The Manufacturer recently spoke with him about how to offset the traditional low-cost labour approach, the impact of data on TCO models and, of course, his expectations around The Manufacturer Leaders Conference in Liverpool – 15-16 November.

How would you describe the current state of UK manufacturing?

It is definitely on the up – we have a buoyant economy and a weak pound now, which is helping, but the reality is that there are massive productivity gaps which have to be closed.

And we can only achieve this by adopting new technologies – something which UK manufacturers have traditionally been reluctant, and slow, to do. Manufacturing is in our blood and we’re good at it, but we could do better.

The pace of technological change is increasing; a massive change is going on which we have to talk about in terms of digitisation and the Fourth Industrial Revolution, and this is putting pressure on existing manufacturing assets.

Some manufacturers believe these new technologies are beyond their reach because of the cost of investing in new equipment. This view is based on an outdated idea that machinery and equipment must be purchased outright.

How a cardboard box is made at Kite Packaging.In reality, the savings generated by these new technologies are often enough to pay for the new assets and deliver substantial operational cost savings to boot.

New asset finance models have now emerged which allow manufacturers to lease equipment on a ‘cost per use’ basis, without any upfront capital expenditure.

These models can also underpin a whole new way of working between machinery manufacturers and operators that leads to enhanced performance and productivity.

What areas of the business are you currently seeing significant success in?

We are a machine manufacturer.

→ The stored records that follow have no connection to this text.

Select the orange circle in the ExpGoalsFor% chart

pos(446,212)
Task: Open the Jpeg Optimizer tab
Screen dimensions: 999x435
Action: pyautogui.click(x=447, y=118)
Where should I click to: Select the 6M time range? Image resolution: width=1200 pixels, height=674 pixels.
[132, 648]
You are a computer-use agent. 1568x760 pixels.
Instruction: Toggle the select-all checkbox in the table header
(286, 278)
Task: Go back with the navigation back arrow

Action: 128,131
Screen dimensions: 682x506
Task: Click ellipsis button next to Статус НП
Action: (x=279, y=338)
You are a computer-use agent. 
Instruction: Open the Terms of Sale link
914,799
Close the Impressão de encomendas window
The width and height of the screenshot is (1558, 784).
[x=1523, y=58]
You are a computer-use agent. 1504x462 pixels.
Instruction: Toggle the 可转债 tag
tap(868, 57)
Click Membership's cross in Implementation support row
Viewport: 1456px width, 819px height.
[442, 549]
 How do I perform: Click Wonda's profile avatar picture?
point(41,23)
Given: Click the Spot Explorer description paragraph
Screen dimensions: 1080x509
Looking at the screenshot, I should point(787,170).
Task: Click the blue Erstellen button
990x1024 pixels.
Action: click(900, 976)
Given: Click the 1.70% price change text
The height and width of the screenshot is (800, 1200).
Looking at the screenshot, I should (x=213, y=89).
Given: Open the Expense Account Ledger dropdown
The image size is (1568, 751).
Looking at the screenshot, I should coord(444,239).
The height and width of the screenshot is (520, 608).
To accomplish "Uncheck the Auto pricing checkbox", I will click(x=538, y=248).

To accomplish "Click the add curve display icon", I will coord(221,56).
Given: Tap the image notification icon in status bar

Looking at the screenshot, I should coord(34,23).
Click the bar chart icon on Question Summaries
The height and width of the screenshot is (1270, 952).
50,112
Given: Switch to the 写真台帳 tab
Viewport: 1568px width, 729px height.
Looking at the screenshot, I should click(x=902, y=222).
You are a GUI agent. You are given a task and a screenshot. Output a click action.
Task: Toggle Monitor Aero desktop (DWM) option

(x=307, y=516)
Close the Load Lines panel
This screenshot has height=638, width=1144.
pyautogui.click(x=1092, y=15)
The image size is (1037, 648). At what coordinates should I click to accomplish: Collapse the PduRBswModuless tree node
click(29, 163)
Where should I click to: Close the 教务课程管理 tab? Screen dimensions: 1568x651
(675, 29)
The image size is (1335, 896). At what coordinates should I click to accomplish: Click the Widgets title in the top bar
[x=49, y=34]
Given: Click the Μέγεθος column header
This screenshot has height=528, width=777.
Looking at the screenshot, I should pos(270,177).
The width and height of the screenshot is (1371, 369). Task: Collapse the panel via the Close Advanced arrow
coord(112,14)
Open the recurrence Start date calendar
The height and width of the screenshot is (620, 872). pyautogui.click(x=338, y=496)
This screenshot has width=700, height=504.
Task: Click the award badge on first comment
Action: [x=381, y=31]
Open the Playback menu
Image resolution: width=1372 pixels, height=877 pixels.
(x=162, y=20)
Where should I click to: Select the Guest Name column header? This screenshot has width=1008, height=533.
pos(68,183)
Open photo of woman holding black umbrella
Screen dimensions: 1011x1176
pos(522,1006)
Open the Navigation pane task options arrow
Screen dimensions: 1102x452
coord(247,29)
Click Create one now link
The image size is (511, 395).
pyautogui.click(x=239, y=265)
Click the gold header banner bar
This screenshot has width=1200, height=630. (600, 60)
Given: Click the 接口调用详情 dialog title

We work across a number of industries but we are currently enjoying significant success in the food industry.

The supermarkets are demanding lower prices from suppliers, but we can’t go on squeezing the pips in the same way we have done before – we need new ways of doing things in order to revolutionise the cost base and ensure we remain competitive in terms of productivity.

Martin Leeming will be a keynote speaker at The Manufacturer Leaders Conference in Liverpool in November.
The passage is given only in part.